Key takeaways
- Fleet management puts every vehicle you own live on one screen, so waste stops hiding once the phone calls stop working.
- Otrac fleet management is ₦149,900 in year one per vehicle, then ₦34,900 a year to renew. Ten or more vehicles get fleet terms.
- Every vehicle you want on the screen needs an Otrac-fitted unit. The unit feeds the live location, the fuel and idle flags, and the driver alerts.
- You get one report per vehicle each month, and across a fleet it names the driver and the vehicle that are costing you money.
Five vehicles is the point where your fleet starts running you instead of the other way round.
One Hilux you can manage on a phone. You know the driver, you know the route, you call him when something feels off.
Five Hiluxes and three trucks is a different animal. You cannot call eight drivers every hour, so you stop calling, and that is exactly when the costs start hiding.
Fleet management is what you put in place when the phone stops being enough.
What fleet management actually means
Strip away the jargon and it is one thing. Every vehicle you own, live, on one screen.
With Otrac fleet management that screen does four jobs at once.
It shows you where each vehicle is right now, whether it is moving, parked, or idling with the engine running. It flags fuel leaks and long idles so you see waste as it happens. It tracks driver behaviour and throws a speeding alert when someone is pushing a truck too hard on the Lagos-Ibadan Expressway. And it puts a live location behind every unit, the same way our car tracking does, so a stolen vehicle is still a moving dot you can hand the appropriate security authorities.
That is the whole product. Everything else is detail on top of those four jobs.
Why owners with 5+ vehicles need it
The problem at five vehicles is not theft on day one. It is leakage you cannot see.
A driver takes a personal detour through Oshodi on company fuel. Another lets the truck idle for two hours at a depot because nobody is watching the clock. A third is burning brakes and tyres with harsh driving you only find out about when the repair bill lands.
None of that feels like a crisis. It just quietly adds to your monthly spend until you wonder why the numbers never improve.
Speed is its own line item too. Hard driving wears the vehicle and it is a safety problem the FRSC takes seriously on the highways. A speeding alert lets you correct a driver before it becomes a crash and an insurance claim.
You do not lose a fleet to one big theft. You lose it slowly, to fuel and idle time and harsh driving that nobody on the ground is counting.
The hardware question
Here is the part owners always ask about, so I will be plain. Fleet management runs on Otrac-fitted units, and every vehicle you want on the screen needs one.
There is no way around that, and there should not be. The unit is what feeds the live location, the fuel and idle flags, and the driver alerts. It is also the unit that gives you a live location to hand the appropriate security authorities at 2am if a vehicle goes missing on a run between depots.
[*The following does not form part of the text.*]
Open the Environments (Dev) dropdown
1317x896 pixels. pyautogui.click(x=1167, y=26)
A screen with no hardware behind it is just a map. The unit is what makes the map true.
What it costs per vehicle
Otrac fleet management is ₦149,900 in the first year per vehicle, then ₦34,900 a year to renew.
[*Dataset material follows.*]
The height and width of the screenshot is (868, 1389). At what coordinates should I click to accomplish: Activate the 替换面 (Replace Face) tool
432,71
The first year is higher because that is when the unit goes in. After that you are paying for the service, the screen, the alerts and the live tracking, 24/7, which is why the renewal drops.
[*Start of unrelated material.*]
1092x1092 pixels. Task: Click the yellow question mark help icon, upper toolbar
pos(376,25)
Fleets of ten or more vehicles get fleet terms, so if you are running a real operation the per-vehicle number comes down. Message us with your vehicle count and we will price it properly.
Two services sit on top of the base. Fuel monitoring adds a calibrated sensor that reads the real tank, at ₦649,900 per vehicle in year one and ₦79,900 to renew. Truck tracking for long-haul units is ₦149,900 per truck as a yearly service. The diesel that goes missing is usually the bigger of your two problems, which is why fuel monitoring earns its place. We break that down in the guide to stopping fuel theft.
The reports you actually get
Live tracking tells you what is happening now. The monthly report tells you what has been happening all along.
You get one report per vehicle, every month. It covers where the vehicle went, how long it idled, speeding and harsh-driving events, and how its fuel behaved.
On its own, one report is interesting. Across a fleet, it becomes a ranking. You can see which driver idles the most, which truck burns the most fuel for the same route, and which Hilux keeps triggering speed alerts.
That is the report owners actually use. It turns a vague feeling that money is leaking into a named vehicle and a named driver you can do something about.
Diesel theft is also a downstream-fuel problem the NMDPRA regulates, and the report is where you first catch your own fuel walking off into that market.
Where to start
If you are running vehicles out of Lagos, start with the base fleet service across the whole fleet so you can see everything on one screen.
Add fuel monitoring to the trucks first, since that is where the diesel and the money are. Then let the monthly reports tell you where to tighten next.
The point is not to spy on your drivers. It is to stop guessing, and to stop paying for the guesses.